++++ VORLIEGENDER TEXT ++++

Die gemeinsamen Anstrengungen der Bundesregierung werden in einem beim BMG angesiedelten Arbeitsstab zwischen den beteiligten Ressorts fortlaufend koordiniert. In die Arbeit des Stabes fließen kontinuierlich auch Hinweise und Forschungsanstrengungen aus aller Welt mit ein. Darüber hinaus hat das BMG das Instituts für Qualität und Wirtschaftlichkeit im Gesundheitswesen (IQWiG) bereits im März 2021 damit beauftragt, den aktuellen Wissenstand zu ME/CFS bis Juni 2023 systematisch aufzuarbeiten. Das IQWiG hat gemäß gesetzter Frist bereits am 15.05.2023 einen umfassenden vierteiligen Bericht vorgelegt. Darin wird ausführlich auf den Wissensstand zum Krankheitsbild sowie die Studienlage zu etablierten Therapieverfahren und deren Nutzen eingegangen. Der Bericht stellt fest, dass die Evidenzlage zur Behandlung von ME/CFS schwach und die Erkrankung insgesamt noch wenig verstanden ist. Dennoch wurden Empfehlungen zu notwendigen und weitergehenden Gesundheitsinformationen sowie Handlungsoptionen für die Gesundheitspolitik, Ärzteschaft und Wissenschaft formuliert. Gemeinsam mit der Bundesregierung sind wir nun mit der Auswertung dieser Informationen befasst.
Im Lichte dieses Berichts werden dann auch die bereits laufenden Aufklärungskampagnen – beispielsweise durch die Bundeszentrale für gesundheitliche Aufklärung (BZgA) – weiter ausgebaut und auf eine noch validere Grundlage gestellt. Auch dies wird jedoch noch einige Zeit in Anspruch nehmen.

++++ ERFASSTE DATEN ++++

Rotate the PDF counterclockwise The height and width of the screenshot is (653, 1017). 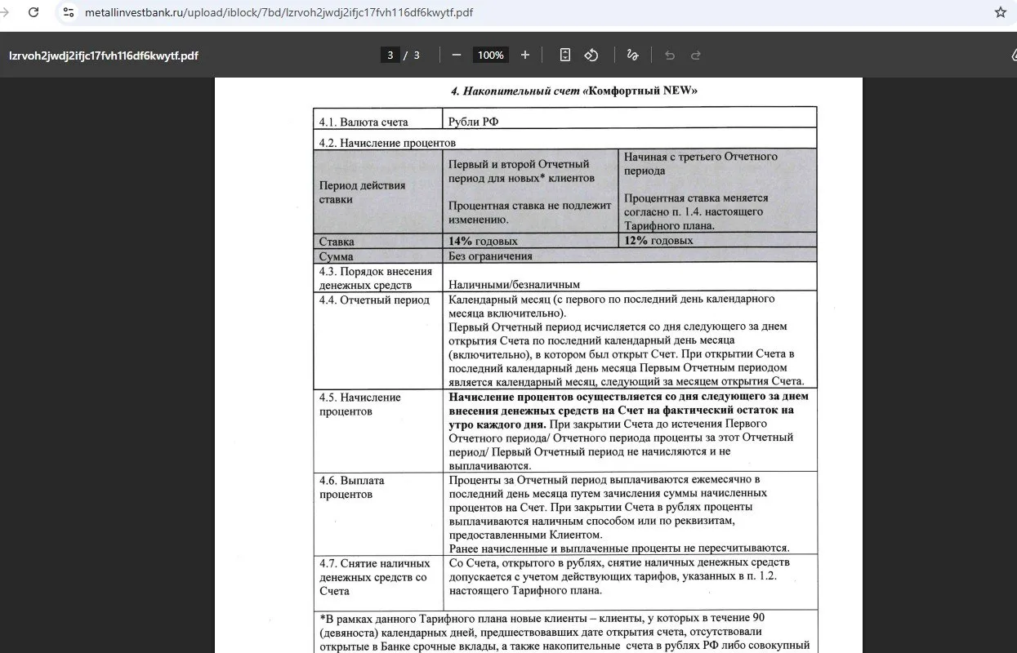591,55
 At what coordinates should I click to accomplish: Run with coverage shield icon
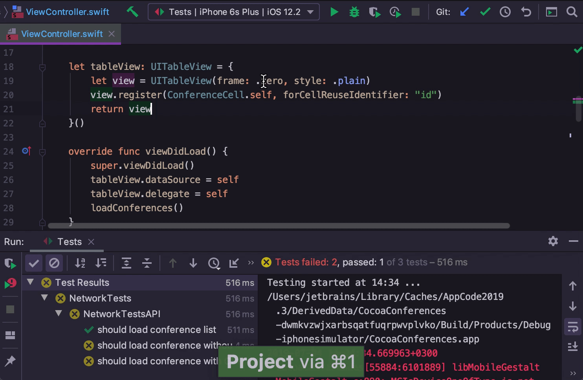tap(374, 12)
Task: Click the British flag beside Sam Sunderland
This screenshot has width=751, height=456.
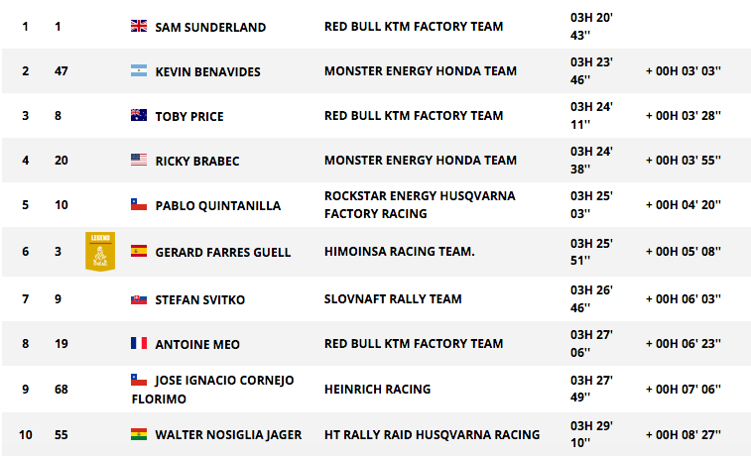Action: tap(139, 26)
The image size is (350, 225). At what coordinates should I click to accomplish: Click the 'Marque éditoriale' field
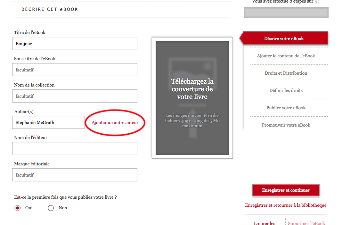(75, 175)
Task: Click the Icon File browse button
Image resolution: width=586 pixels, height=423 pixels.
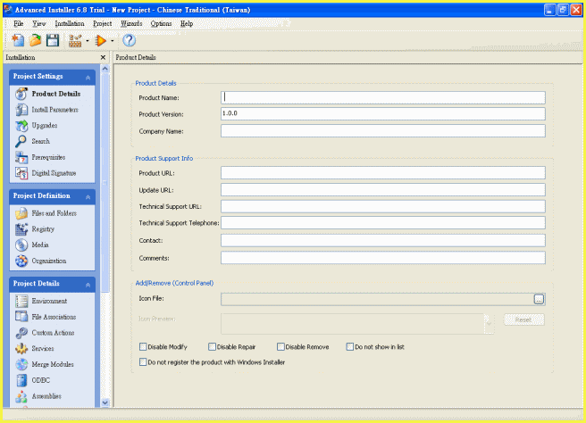Action: point(539,299)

++++

■ **AUFGABE A**: An welchem Tag hat das IQWiG laut dem Text über ME/CFS seinen Bericht vorgelegt?
■ **AUFGABE B**:
Stimmen diese Aussagen mit dem Text über ME/CFS überein? Antworte jeweils mit Ja oder Nein und zitiere die Worte, die den Ausschlag geben.
(i) Das BMG hat das IQWiG im März 2021 beauftragt.
(ii) Laut Bericht ist die Evidenzlage zur Behandlung von ME/CFS gut.
(iii) Der Bericht des IQWiG besteht aus drei Teilen.

■ **ERGEBNIS A**: Am 15.05.2023.

■ **ERGEBNIS B**:
(i) Ja: „bereits im März 2021 damit beauftragt“
(ii) Nein: „dass die Evidenzlage zur Behandlung von ME/CFS schwach“
(iii) Nein: „einen umfassenden vierteiligen Bericht“